昔々、桃太郎という男が鬼ヶ島へ鬼退治に向かうことになりました。
鬼ヶ島には鬼が住んでいました。鬼たちは周辺の村々を荒らし、悪行の限りを尽くしていました。
この悪行に、誰もが困り果てておりました。
「この人でなし!」
「おまえらは鬼だぁーー!」
村人たちは鬼による悲惨な日々に疲れ果てておりました。
「ここはもう、正義の味方・桃太郎様にすがるしかない」
◇
こうして村人たちは遠くの町に住む桃太郎へ鬼退治を嘆願し、いよいよ鬼ヶ島へ討伐に向かう日がやって参りました。
桃太郎の養父と養母は、家宝の打ち出の小槌を持たせました。
桃太郎が歩いておりますと、キジが現れました。
「桃太郎さま、お腰に付けた打ち出の小槌で吉備団子を一つ出して、わたしにくださいな」
「よろしい。

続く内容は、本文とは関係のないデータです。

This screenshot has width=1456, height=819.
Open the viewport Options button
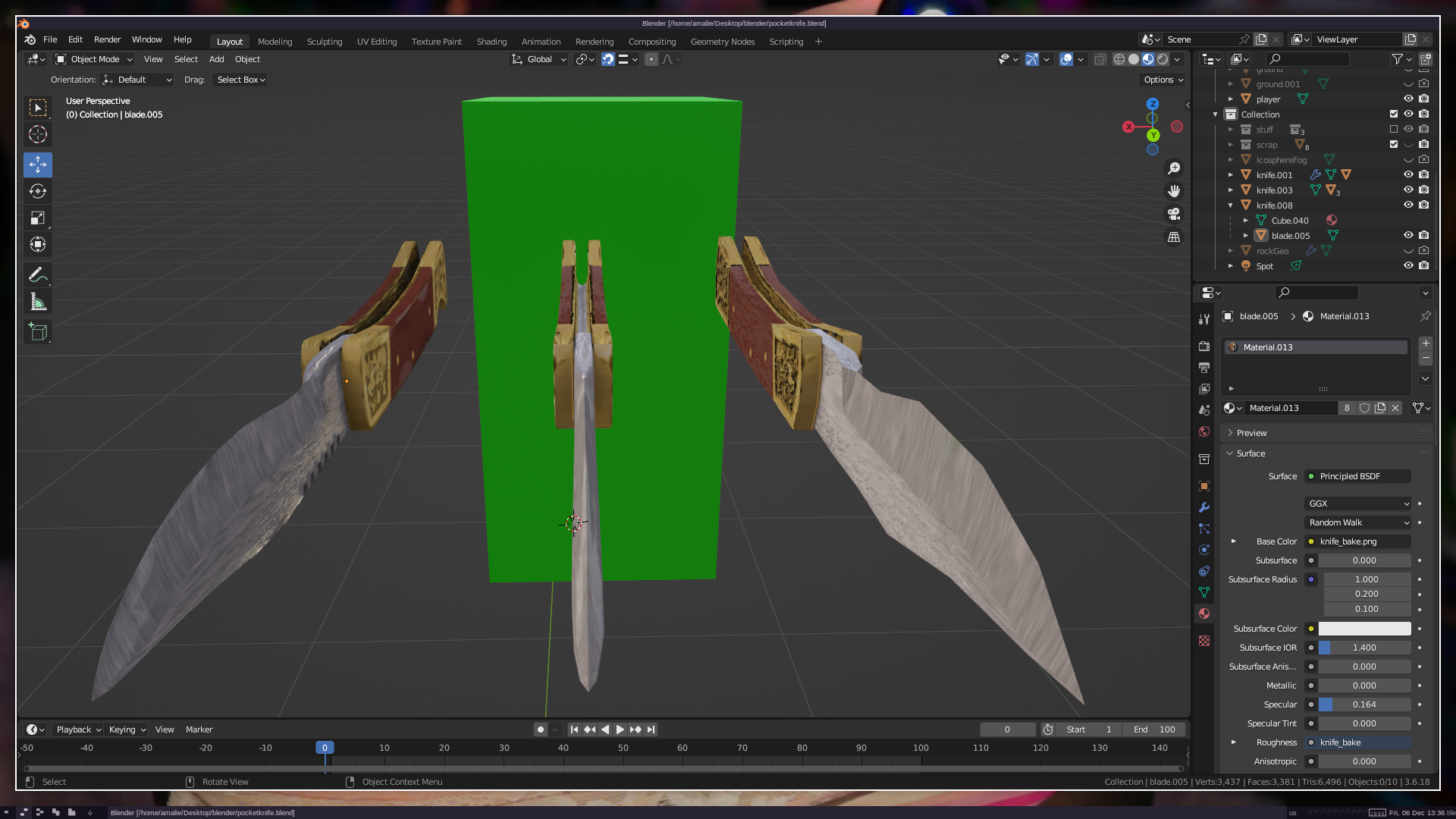click(x=1163, y=80)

これから鬼退治についてくるならあげましょう」
桃太郎は打ち出の小槌を一振りし、吉備団子を出しました。
こうしてキジは桃太郎の家来になりました。
次に猿が桃太郎の前に現れました。
前文の会話と同じ。
こうして猿は桃太郎の家来になりました。
次に犬が桃太郎の前に現れました。
前文の会話と同じ。
こうして犬は桃太郎の家来になりました。
次にカニが桃太郎の前に現れました。
前文の会話と同じ。
こうしてカニは桃太郎の家来になりました。
その後、鬼ヶ島までの道中で、虎、エビ、クマ、鯉……さまざまな生き物が桃太郎の家来になりました。

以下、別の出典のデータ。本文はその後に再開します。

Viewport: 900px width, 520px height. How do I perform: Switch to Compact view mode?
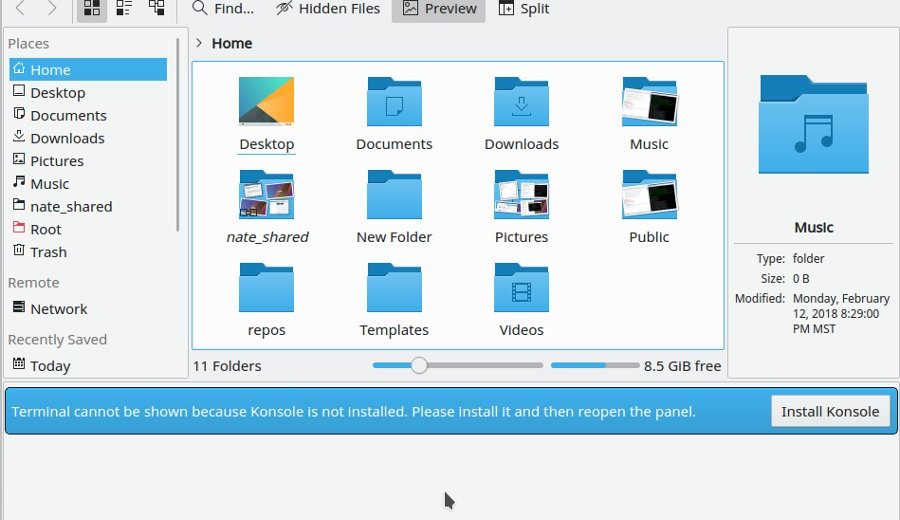pyautogui.click(x=124, y=9)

その数、桃太郎の前に現れた動物は約二十万種にもなりました。
鬼討伐の大軍団は周辺の村人たちを大いに勇気づけました。
「私たち人間も鬼討伐に加わりましょう!」
さらに討伐の行進は数を増していきました。
その怒涛の行進は地球規模で噂となり、疾風のごとく鬼ヶ島へ届きました。
「うゎーー、俺たちを討伐に来るってぇーー!」
「蹴散らしてやるぅ!」
「人間や畜生どもが俺たちに歯向かうってぇ?」
「はははぁー、笑わせてくれるぞぉ!」
「ははははぁ!」
鬼たちは大きな口を開けて笑いました。
鬼の総大将も腹を抱えて笑い転げました。
そのとき、突然、桃太郎が笑い転げる総大将の目の前に現れました。
「ふん!」
なんと桃太郎は打ち出の小槌で瞬間移動し、総大将の隙を突いて腹を足で踏みつけたのです。
「おえぇ!」
こうして鬼は退治されましたとさ。